Ramiro Gaxiola me envió un correo electrónico el 25 de abril de 2025. Las autoridades federales acababan de liberarlo de prisión. Trabajó en los cursos que ofrecemos en Prison Professors mientras cumplía una condena por «encubrimiento de un delito grave». Los cursos le inspiraron y le motivaron a seguir aprendiendo. Los cursos que realizó le animaron a ponerse en contacto conmigo para que le respondiera a varias preguntas que tenía sobre cómo reconstruir su carrera profesional tras su paso por la cárcel. En concreto, quería saber:
- ¿Existen subvenciones, programas o becas para personas que han estado en prisión y desean obtener un título en Derecho en California?
- ¿Debería considerar la posibilidad de ponerme en contacto con los decanos de las facultades de derecho para contarles mi historia y buscar un mentor?
- Mi caso fue por encubrimiento de un delito grave, y solicité un juicio en marzo de 2023, pero nunca lo obtuve. Tengo previsto presentar una petición de hábeas corpus por violación de mi derecho a un juicio rápido. ¿Cree que esto podría afectar a mi camino hacia la admisión en el colegio de abogados o podría reforzar mi historia?
- Si estuvieras en mi lugar, ¿por dónde empezarías?
Cuando leí su correo electrónico, supe que su historia y sus preguntas podrían dar lugar a lecciones significativas para otras personas en situaciones similares. Le dije que solo podría dedicar tiempo a responder a sus preguntas si me permitía grabar nuestra conversación para una lección de «Pregúntame lo que quieras», que pasaría a formar parte del plan de estudios de Prison Professors. Él aceptó.
Ramiro me dijo que tenía 39 años. Había terminado la escuela secundaria y también una escuela de oficios. No tenía ninguna deuda por préstamos estudiantiles. Antes de su encarcelamiento, se ganaba la vida prestando servicios de marketing digital, principalmente a médicos, ayudándoles a encontrar clientes que quisieran viajar a México para hacer turismo médico. En su mejor momento, el negocio generaba 10 000 dólares al mes.
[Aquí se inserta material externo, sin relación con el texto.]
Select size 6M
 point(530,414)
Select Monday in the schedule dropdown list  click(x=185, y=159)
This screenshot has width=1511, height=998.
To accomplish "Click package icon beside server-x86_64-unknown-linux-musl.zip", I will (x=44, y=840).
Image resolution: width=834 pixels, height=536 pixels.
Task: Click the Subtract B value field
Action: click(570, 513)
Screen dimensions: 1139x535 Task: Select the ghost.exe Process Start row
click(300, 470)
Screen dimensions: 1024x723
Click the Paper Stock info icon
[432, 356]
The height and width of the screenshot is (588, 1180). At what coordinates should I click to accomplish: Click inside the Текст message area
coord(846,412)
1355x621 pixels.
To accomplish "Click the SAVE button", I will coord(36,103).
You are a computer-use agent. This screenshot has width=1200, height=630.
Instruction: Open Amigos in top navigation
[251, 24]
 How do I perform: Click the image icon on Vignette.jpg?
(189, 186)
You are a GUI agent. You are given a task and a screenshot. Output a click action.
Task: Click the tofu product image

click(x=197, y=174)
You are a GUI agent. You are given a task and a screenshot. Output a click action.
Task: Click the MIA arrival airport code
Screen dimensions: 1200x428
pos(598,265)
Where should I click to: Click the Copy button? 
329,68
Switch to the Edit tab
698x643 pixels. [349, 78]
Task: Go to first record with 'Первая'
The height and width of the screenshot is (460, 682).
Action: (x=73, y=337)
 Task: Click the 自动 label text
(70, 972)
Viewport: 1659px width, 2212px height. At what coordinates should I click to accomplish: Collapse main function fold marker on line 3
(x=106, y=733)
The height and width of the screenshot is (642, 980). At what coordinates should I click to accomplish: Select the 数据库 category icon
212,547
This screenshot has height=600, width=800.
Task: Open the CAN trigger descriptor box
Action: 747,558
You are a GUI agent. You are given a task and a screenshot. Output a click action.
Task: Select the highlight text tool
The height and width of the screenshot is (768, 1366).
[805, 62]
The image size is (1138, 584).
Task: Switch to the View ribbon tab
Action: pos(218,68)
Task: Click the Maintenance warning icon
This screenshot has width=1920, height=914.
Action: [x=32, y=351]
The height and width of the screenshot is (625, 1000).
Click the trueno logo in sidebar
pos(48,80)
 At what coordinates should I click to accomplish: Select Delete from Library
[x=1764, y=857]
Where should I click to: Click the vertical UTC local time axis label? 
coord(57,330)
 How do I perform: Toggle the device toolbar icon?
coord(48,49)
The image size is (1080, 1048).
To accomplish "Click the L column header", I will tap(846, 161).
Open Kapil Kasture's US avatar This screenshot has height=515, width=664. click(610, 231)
Con esos ingresos, Ramiro compró una casa que ahora posee sin deudas. Vive en Mexicali y puede cubrir sus gastos de manutención con solo 300 dólares al mes. Durante sus dos primeras semanas fuera de la cárcel, dijo que había ganado aproximadamente 500 dólares. Tiene un año de libertad supervisada.
Objetivo:
Ramiro me dijo que tenía el objetivo de trabajar en la profesión jurídica. En los cursos que le ofrecí, aprendió sobre personas que habían estado encarceladas y habían cambiado de vida para convertirse en abogados. Aspiraba a ser abogado y me pidió consejo sobre cómo proceder.
Reto:
Le pregunté a Ramiro qué sabía sobre los requisitos para convertirse en abogado. Por su respuesta, parecía que Ramiro creía que una persona podía convertirse en abogado asistiendo a la facultad de derecho o trabajando en un puesto similar a un internado, algún tipo de formación en el puesto de trabajo. Le dije que yo tenía una opinión diferente. Para ejercer como abogado, una persona tendría que obtener una licenciatura en una universidad acreditada, completar la carrera de Derecho en una universidad acreditada y, a continuación, aprobar el examen de acceso al colegio de abogados. Para aprobar el examen, el comité tendría que determinar que la persona superaba una prueba de moralidad.
Como Ramiro no tenía una licenciatura de una universidad acreditada, tendría que empezar por ahí. No le oí decir que tuviera créditos previos de una universidad acreditada. Por esa razón, parece que tendría que empezar desde cero. Tendría que planificar entre tres y cinco años de estudios para obtener un título universitario. Podría ser costoso, lo que podría endeudarle. Después de obtener un título universitario, tendría que asistir a la facultad de derecho. Por lo general, los estudiantes completan la facultad de derecho en tres años si estudian a tiempo completo, y en cuatro años si estudian en la escuela nocturna.
Podrían pasar entre siete y diez años antes de que Ramiro completara los estudios necesarios para convertirse en abogado. Durante ese tiempo, le expliqué, probablemente habría acumulado más de 200 000 dólares en deudas. Además, tendría 49 años. Por si fuera poco, aún tendría que aprobar el examen de carácter y aptitud, y un comité tendría que determinar que tenía la «integridad moral» necesaria para ejercer la abogacía y, luego, admitirlo en el colegio de abogados.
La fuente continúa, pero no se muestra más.